Error: not a valid PNG file: ends prematurely

CLI

naipng may be invoked on the command line as either python -m naipng <file> or simply naipng <file>.

Help Text

usage: naipng [-h] [-q] [-c] [-t] [-i] file [outfile]

read NovelAI data encoded in a PNG file

positional arguments:
  file           PNG file to read, or - for stdin
  outfile        output file path, or - for stdout (default: -)

options:
  -h, --help     show this help message and exit
  -q, --quiet    don't print errors
  -c, --compact  don't pretty-print decoded JSON
  -t, --text     only check for text generation data
  -i, --image    only check for image generation data

Examples

  • Printing to stdout:
naipng image.png
  • Saving to a file:
naipng image.png naidata.json
  • Saving to a file by redirecting stdin and stdout:
naipng - < image.png > naidata.json
  • Downloading via curl and piping PNG data through stdin:
curl -fs https://files.catbox.moe/3b6dux.png | naipng -

naipng may be used in shell pipelines alongside JSON-parsing tools like jq in order to construct more complex scripts.

$ curl -fs https://files.catbox.moe/3b6dux.png | naipng -c - | jq -r ".[\"entries\"][][\"text\"]"

Everyone said that no man now living or ever after would be born who would be equal to him in strength, courage, and in all sorts of courtesy, as well as in boldness and generosity that he had above all men, and that his name would never perish in the German tongue, and the same was true with the Norsemen

Trivia

The linked file is the first Lorebook card shared as an example when PNG embedding was announced. Its art is by Tarmillustrates. The quote in it is from Þiðreks saga.

Technical Background

PNGs are made up of a sequence of data chunks. Beyond those used to store visual information (e.g. pixels, palettes), there are also several varieties of metadata chunks. See the official PNG specification for full details.

NovelAI uses tEXt metadata chunks to encode most metadata.

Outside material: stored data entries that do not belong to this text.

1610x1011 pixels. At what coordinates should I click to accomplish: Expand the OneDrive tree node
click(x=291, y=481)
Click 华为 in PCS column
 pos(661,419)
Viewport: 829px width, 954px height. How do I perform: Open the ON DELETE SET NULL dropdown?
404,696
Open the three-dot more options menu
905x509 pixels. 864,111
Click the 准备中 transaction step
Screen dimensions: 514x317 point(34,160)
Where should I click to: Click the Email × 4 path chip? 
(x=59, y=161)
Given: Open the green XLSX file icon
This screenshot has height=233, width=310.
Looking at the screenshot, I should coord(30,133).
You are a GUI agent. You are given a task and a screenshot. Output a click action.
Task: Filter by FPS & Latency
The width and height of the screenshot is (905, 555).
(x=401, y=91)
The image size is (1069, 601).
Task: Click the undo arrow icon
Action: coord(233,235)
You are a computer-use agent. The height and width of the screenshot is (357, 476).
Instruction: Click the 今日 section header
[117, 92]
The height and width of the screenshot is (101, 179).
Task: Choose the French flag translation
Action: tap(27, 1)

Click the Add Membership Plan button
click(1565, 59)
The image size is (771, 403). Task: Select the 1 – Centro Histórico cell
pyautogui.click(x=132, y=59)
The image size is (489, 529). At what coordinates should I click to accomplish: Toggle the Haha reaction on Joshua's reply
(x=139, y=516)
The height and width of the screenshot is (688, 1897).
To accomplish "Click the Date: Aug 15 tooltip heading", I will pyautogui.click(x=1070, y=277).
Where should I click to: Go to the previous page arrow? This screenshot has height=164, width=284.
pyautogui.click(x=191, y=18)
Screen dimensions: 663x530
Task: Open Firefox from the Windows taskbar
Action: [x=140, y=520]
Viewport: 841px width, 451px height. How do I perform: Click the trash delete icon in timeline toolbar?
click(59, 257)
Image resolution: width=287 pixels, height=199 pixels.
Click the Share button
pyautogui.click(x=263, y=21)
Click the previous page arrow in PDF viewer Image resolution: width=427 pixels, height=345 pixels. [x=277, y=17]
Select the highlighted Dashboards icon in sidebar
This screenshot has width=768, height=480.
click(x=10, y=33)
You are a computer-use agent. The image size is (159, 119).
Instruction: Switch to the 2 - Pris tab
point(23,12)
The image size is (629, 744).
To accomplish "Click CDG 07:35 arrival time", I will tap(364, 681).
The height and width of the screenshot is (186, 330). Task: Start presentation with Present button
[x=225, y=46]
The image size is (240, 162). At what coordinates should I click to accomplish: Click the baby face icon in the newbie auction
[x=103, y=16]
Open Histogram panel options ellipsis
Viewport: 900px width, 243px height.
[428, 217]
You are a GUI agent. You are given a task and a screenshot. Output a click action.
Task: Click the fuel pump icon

  • For text generation settings, NovelAI uses a tEXt chunk with a naidata keyword.
    • The contents are base64-encoded JSON.
    • naidata is a nonstandard tEXt keyword, so recognizing these chunks is unambiguous.
  • For image generation settings, NovelAI uses multiple tEXt chunks, each with different keywords.
    • Some of these include Title, Description, Software, Source, and Comment.
    • naipng only reads the Comment field among these, which is JSON-encoded and contains the most information.
    • Comment is a standard tEXt keyword, so recognizing these chunks is slightly ambiguous.
      • Other software may use the Comment tEXt chunk type for other purposes, and may or may not store JSON in it.
      • naipng assumes that the first JSON-encoded Comment tEXt chunk found is valid image generation metadata.

License

naipng is free and open-source software provided under the zlib license.